-- start of DATA SHOWN --

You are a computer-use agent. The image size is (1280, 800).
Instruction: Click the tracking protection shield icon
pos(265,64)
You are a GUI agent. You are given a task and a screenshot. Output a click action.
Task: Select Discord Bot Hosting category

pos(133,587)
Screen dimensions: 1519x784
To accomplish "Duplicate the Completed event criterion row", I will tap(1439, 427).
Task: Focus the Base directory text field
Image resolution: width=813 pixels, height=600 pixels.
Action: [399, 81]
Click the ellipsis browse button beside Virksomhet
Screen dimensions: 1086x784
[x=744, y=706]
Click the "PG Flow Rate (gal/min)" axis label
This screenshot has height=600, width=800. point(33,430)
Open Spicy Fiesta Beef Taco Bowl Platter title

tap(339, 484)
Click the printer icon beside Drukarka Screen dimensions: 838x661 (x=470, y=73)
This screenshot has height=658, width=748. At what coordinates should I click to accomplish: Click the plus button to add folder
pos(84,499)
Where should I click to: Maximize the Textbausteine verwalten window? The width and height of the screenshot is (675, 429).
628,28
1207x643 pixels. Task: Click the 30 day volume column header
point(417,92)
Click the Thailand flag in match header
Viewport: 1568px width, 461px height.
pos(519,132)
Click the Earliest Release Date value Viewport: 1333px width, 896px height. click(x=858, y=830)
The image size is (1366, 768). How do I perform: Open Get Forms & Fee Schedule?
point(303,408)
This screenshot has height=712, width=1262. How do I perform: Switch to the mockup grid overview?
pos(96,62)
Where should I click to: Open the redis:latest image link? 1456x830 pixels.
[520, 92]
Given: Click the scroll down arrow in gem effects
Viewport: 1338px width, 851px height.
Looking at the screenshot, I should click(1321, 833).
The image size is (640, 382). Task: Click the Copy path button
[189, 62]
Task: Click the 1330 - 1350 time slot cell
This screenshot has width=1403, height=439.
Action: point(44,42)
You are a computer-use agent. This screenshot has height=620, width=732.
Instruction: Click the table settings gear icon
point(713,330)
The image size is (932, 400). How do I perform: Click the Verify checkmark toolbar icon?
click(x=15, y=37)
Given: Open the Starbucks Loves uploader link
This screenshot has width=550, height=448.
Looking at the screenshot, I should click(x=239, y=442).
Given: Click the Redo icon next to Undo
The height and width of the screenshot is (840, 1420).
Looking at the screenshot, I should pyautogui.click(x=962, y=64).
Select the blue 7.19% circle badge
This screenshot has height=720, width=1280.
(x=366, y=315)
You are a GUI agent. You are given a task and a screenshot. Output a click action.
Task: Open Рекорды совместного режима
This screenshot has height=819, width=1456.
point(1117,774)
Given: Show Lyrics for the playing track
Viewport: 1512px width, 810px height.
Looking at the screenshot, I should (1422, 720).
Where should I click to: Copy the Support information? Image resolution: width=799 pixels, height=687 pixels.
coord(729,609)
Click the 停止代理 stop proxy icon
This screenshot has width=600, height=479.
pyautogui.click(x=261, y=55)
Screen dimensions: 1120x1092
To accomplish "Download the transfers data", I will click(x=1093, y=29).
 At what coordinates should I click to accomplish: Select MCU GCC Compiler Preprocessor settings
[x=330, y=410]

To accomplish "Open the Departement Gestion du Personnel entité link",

-- end of DATA SHOWN --

• PROBLEM STATEMENT
Copy all of the items above line for line, without changing anything.

• WORKED ANSWER
You are a computer-use agent. The image size is (1280, 800).
Instruction: Click the tracking protection shield icon
pos(265,64)
You are a GUI agent. You are given a task and a screenshot. Output a click action.
Task: Select Discord Bot Hosting category

pos(133,587)
Screen dimensions: 1519x784
To accomplish "Duplicate the Completed event criterion row", I will tap(1439, 427).
Task: Focus the Base directory text field
Image resolution: width=813 pixels, height=600 pixels.
Action: [399, 81]
Click the ellipsis browse button beside Virksomhet
Screen dimensions: 1086x784
[x=744, y=706]
Click the "PG Flow Rate (gal/min)" axis label
This screenshot has height=600, width=800. point(33,430)
Open Spicy Fiesta Beef Taco Bowl Platter title

tap(339, 484)
Click the printer icon beside Drukarka Screen dimensions: 838x661 (x=470, y=73)
This screenshot has height=658, width=748. At what coordinates should I click to accomplish: Click the plus button to add folder
pos(84,499)
Where should I click to: Maximize the Textbausteine verwalten window? The width and height of the screenshot is (675, 429).
628,28
1207x643 pixels. Task: Click the 30 day volume column header
point(417,92)
Click the Thailand flag in match header
Viewport: 1568px width, 461px height.
pos(519,132)
Click the Earliest Release Date value Viewport: 1333px width, 896px height. click(x=858, y=830)
The image size is (1366, 768). How do I perform: Open Get Forms & Fee Schedule?
point(303,408)
This screenshot has height=712, width=1262. How do I perform: Switch to the mockup grid overview?
pos(96,62)
Where should I click to: Open the redis:latest image link? 1456x830 pixels.
[520, 92]
Given: Click the scroll down arrow in gem effects
Viewport: 1338px width, 851px height.
Looking at the screenshot, I should click(1321, 833).
The image size is (640, 382). Task: Click the Copy path button
[189, 62]
Task: Click the 1330 - 1350 time slot cell
This screenshot has width=1403, height=439.
Action: point(44,42)
You are a computer-use agent. This screenshot has height=620, width=732.
Instruction: Click the table settings gear icon
point(713,330)
The image size is (932, 400). How do I perform: Click the Verify checkmark toolbar icon?
click(x=15, y=37)
Given: Open the Starbucks Loves uploader link
This screenshot has width=550, height=448.
Looking at the screenshot, I should click(x=239, y=442).
Given: Click the Redo icon next to Undo
The height and width of the screenshot is (840, 1420).
Looking at the screenshot, I should pyautogui.click(x=962, y=64).
Select the blue 7.19% circle badge
This screenshot has height=720, width=1280.
(x=366, y=315)
You are a GUI agent. You are given a task and a screenshot. Output a click action.
Task: Open Рекорды совместного режима
This screenshot has height=819, width=1456.
point(1117,774)
Given: Show Lyrics for the playing track
Viewport: 1512px width, 810px height.
Looking at the screenshot, I should (1422, 720).
Where should I click to: Copy the Support information? Image resolution: width=799 pixels, height=687 pixels.
coord(729,609)
Click the 停止代理 stop proxy icon
This screenshot has width=600, height=479.
pyautogui.click(x=261, y=55)
Screen dimensions: 1120x1092
To accomplish "Download the transfers data", I will click(x=1093, y=29).
 At what coordinates should I click to accomplish: Select MCU GCC Compiler Preprocessor settings
[x=330, y=410]

To accomplish "Open the Departement Gestion du Personnel entité link",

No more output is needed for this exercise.